IPFire 2.27 - Core Update 174 is available for testing

by Peter Müller, March 16, 2023, Updated April 7, 2023

Do you like what you are reading? Subscribe to our newsletter and don't miss out on the latest...   Join Now

The next Core Update is ready for testing: IPFire 2.27 - Core Update 174. It is a traditional spring clean release which updates major parts of the core system and comes with a large number of bug fixes throughout.
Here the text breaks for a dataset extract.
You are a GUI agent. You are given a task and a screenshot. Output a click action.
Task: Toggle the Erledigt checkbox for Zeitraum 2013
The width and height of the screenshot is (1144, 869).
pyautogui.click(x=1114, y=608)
This update also comes with a number of security patches in Apache, cURL and more, but none of them have been assessed as being exploitable on IPFire. Nevertheless, we intend to bring those updates to all of our users as soon as possible, and encourage speedy installation of Core Update 174 after its testing phase has been completed successfully.

Updated Toolchain

The "toolchain" includes the most basic parts to build software and consists of GCC as the compiler, Binutils as the assembler and linker, and glibc as the C standard library. They have been updated to their latest versions improving performance for all generated code and fixing bugs.
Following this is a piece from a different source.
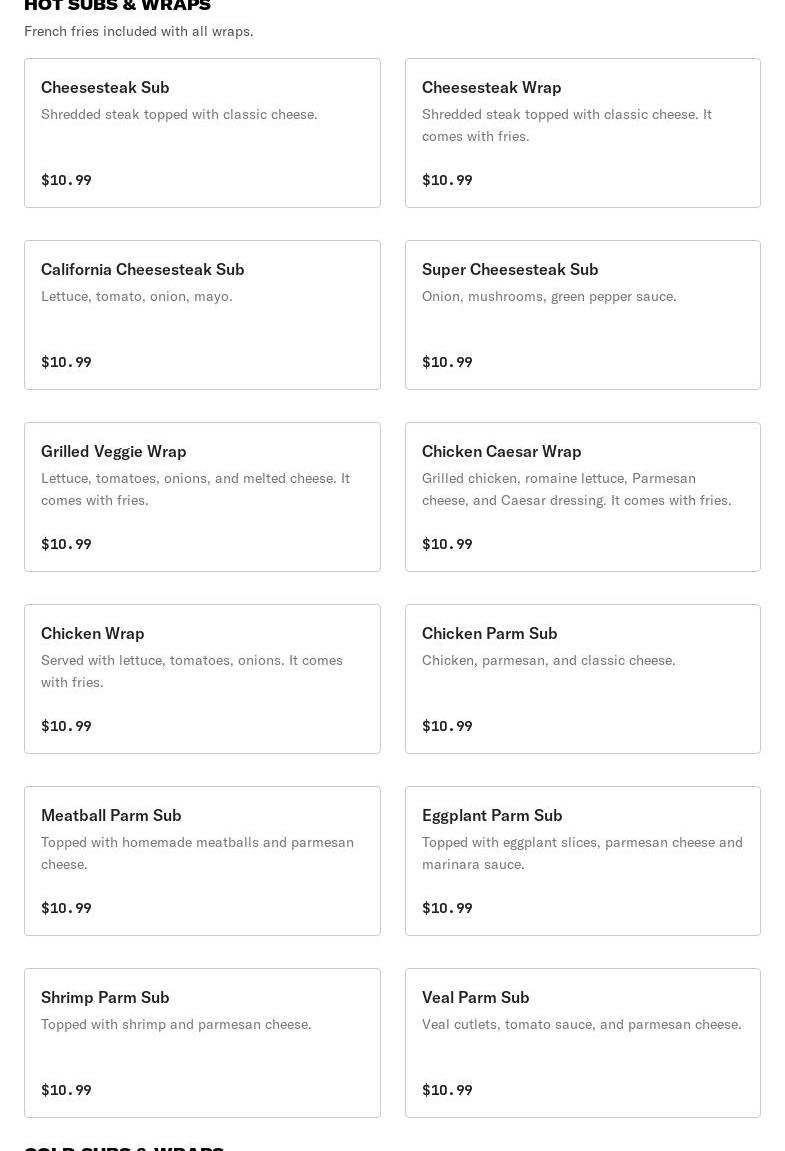Pick the Veal Parm Sub card
The image size is (785, 1151).
[x=582, y=1043]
Although they are not as exciting for our users, they are the building blocks IPFire is founded on and make it the modern, fast and secure distribution that it is.

Bug Fixes

Miscellaneous

  • rng-tools has been moved from the core system to an add-on (#12900).
  • Conversely, perl-TimeDate is now part of the core system, since it became a dependency of the OpenVPN CGI.
  • Arne has worked a lot on bringing the RISC-V build up to speed.
  • IPFire's trust store has been synced against Mozilla's current trusted CA certificate bundle.
  • Useless Qualcomm Bluetooth firmware files are no longer shipped (IPFire dropped Bluetooth support a long time ago due to security reasons), saving a couple of megabytes on new and existing IPFire installations alike.
  • Updated packages: apache 2.4.56, apr 1.7.2, bind 9.16.38, binutils 2.40, boost 1.81.0, curl 7.88.1, elinks 0.16.0, ethtool 6.2, freetype 2.13.0, gcc 12.2.0, glibc 2.37, gnutls 3.8.0, grep 3.9, harfbuzz 7.0.1, intel-microcode 20230214, iproute2 6.2.0, libtirpc 1.3.3, liburcu 0.14.0, linux-firmware 20230210, lmdb 0.9.30, logwatch 7.8, lsof 4.98.0, pango 1.50.13, poppler 23.03.0, poppler-data 0.4.12, qpdf 11.3.0, rust 1.67.0, squid 5.8, strongswan 5.9.10 (fixes CVE-2023-26463, which is not exploitable on IPFire unless heavily customized IPsec connections have been configured using the CLI rather than the IPsec web interface), sudo 1.9.13p3, tzdata 2022g, wireless-regdb 2023-02-12, zstd 1.5.4
  • Updated add-ons: cups 2.4.2, dbus 1.14.6, epson-inkjet-printer-escpr 1.7.23, fetchmail 6.4.36, HAProxy 2.7.4, htop 3.2.2, make 4.4.1, monit 5.33.0, pcengines-apu-firmware 4.19.0.1, python3-setuptools 67.5.1, samba 4.17.5

As always, we thank all people contributing to this release in whatever shape and form. Please help testing this update, especially if you are using exotic hardware, uncommon network setups, or add-ons, and provide feedback - which is absolutely essential to us.